▸ **Activity**
Answer these questions using the course description below.
1. According to the course description, what size did the computer start at, and what size did it reach?
2. What does the course description name as examples of man delving into himself and into the universe around him?
3. Besides leading classes regularly, what do the students conduct?

▸ **Extract provided**
• • •

|Mr. Vijay Kunjeer||Elective||4||None||Any|
The 20th Century is a remarkable century in the history of mankind. It went down into history as the century in which man delved the deepest into himself (double helical structure of the DNA) and the universe around him (Lunar Landing, space travel). Remedies for several ancient moral diseases were perfected and were affordably available. Yet newer, fatal and incurable diseases like AIDS surfaced. The computer evolved from its initial football field size to that of the human palm. The scope of human liberty, democracy, empowerment and entitlement increased. Persistent and rigorous efforts made by women to assert their humanity seemed to be bringing forth a more egalitarian social order. It was also the century of mass and inexpensive production of goods and services, of their speedier distribution; mass simultaneous and comparable inexpensive consumption. This enabled more human beings to live longer and healthier lives as compared to their ancestors.
Yet mankind was vulnerable to epidemics, natural disasters and to the effects of their actions. One threat that loomed large and seemed to be more real was the insatiable and overpowering urge to annihilate fellow humans for any “real(?)” or imagined cause. Wars for national, ideological, creedal, sub or super national reasons dot the chronology of this century making it like any other before it despite all claims of phenomenal technological and material advancement.
The present course seeks to comprehend the violent nature of the 20th century by focusing on some important wars, and the evolving relationship between the wars of the 21st century and those of the 20th.
On completion of the course, the students will be able to
- Place the conflicts of the 20th century in their due political, economic, social and historical contexts.
- Understand the causes and consequences of the conflict.
- Critically analyse the memorializing, representation and gendering of the conflict.
- Understand the influences of the wars on the events of the 21st century
The course is conducted mostly through interaction based lecture method, with regular class leads by the students. The students also conduct case studies.
Students are expected to –
- Complete all required reading for each scheduled class as per the course outline,
- Actively participate in class activities and discussions, and
- Complete all evaluative processes for successful course completion!

• • •

▸ **Source data**
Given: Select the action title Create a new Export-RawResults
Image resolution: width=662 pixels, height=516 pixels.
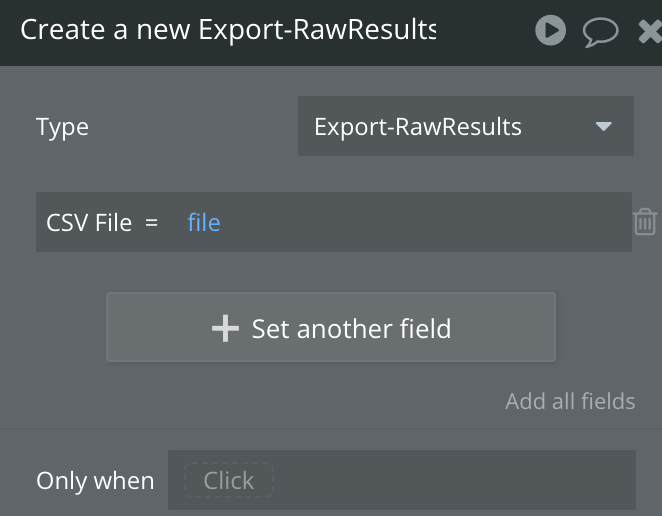Looking at the screenshot, I should click(228, 30).
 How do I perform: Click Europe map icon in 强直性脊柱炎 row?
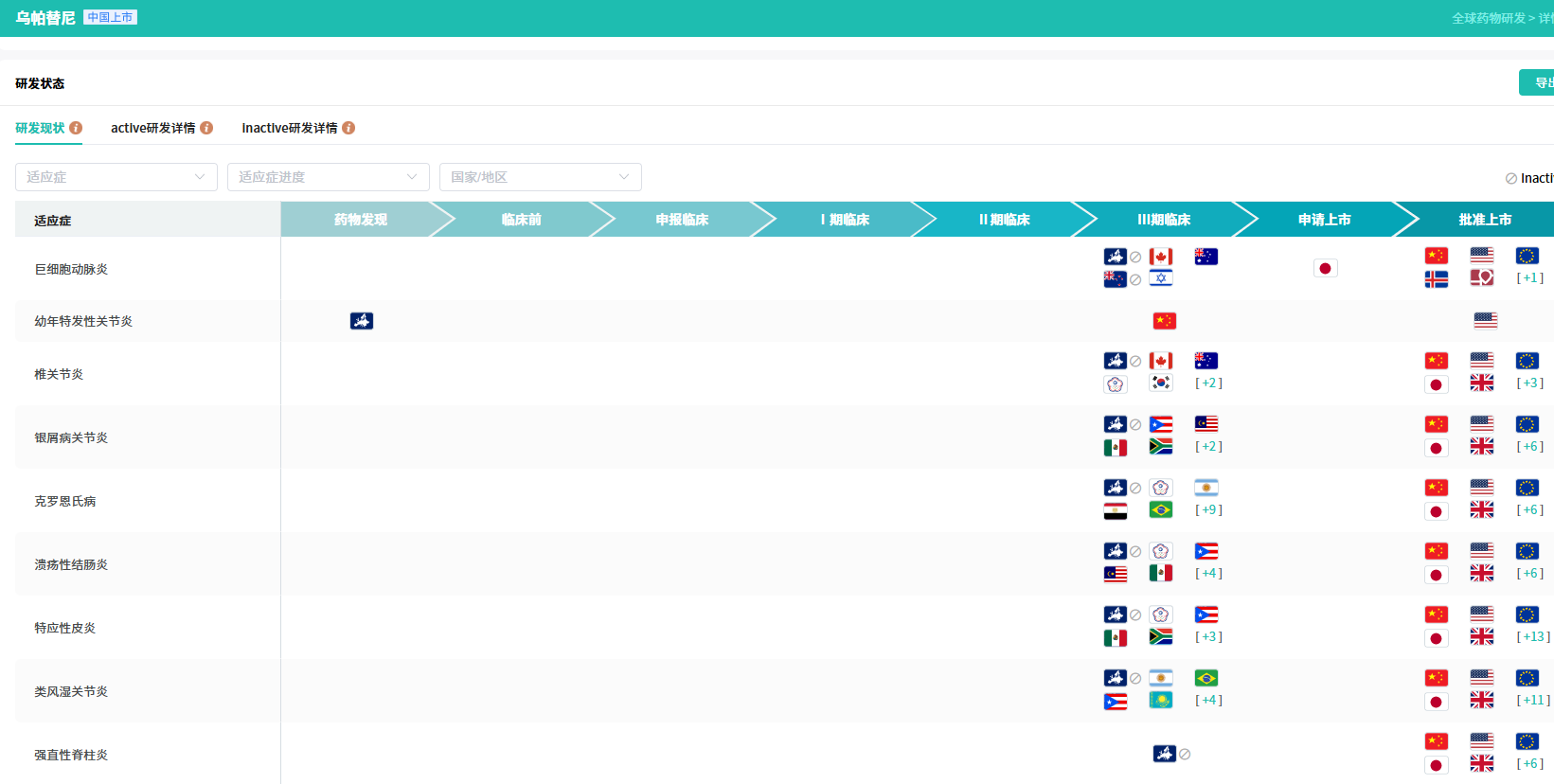[1164, 754]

• • •

▸ **Response**
1. It started at the size of a football field and reached the size of the human palm.
2. The double helical structure of the DNA (into himself), and the Lunar Landing and space travel (into the universe around him).
3. Case studies.